[Extracted records]
################
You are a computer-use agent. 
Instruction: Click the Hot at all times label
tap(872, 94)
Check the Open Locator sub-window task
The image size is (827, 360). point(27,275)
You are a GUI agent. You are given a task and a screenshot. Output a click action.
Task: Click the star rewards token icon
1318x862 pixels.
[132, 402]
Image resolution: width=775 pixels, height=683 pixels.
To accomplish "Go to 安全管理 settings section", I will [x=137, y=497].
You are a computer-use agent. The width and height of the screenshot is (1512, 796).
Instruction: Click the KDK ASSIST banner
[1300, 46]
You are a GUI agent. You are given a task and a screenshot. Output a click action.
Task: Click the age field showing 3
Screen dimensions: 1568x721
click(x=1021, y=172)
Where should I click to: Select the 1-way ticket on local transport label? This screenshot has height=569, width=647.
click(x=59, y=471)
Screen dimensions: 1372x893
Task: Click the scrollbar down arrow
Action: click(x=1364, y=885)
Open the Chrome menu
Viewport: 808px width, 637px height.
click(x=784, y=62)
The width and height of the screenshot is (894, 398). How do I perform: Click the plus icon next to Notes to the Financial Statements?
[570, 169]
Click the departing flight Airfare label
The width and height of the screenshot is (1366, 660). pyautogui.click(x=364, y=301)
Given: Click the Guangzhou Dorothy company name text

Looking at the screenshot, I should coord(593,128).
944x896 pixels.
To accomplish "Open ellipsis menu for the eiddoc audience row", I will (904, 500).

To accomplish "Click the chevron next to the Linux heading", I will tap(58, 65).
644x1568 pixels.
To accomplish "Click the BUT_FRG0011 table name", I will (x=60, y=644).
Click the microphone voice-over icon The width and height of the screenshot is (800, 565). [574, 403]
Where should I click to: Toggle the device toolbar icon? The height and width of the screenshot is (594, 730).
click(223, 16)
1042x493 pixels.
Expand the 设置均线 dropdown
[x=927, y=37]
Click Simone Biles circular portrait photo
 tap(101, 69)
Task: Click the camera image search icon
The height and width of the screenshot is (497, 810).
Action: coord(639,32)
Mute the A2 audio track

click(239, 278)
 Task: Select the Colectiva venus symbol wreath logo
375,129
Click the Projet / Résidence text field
################
■ Work to complete ■
Find the lines in the data that include "field", then copy each of them.

■ Result ■
Task: Click the age field showing 3
Click the Projet / Résidence text field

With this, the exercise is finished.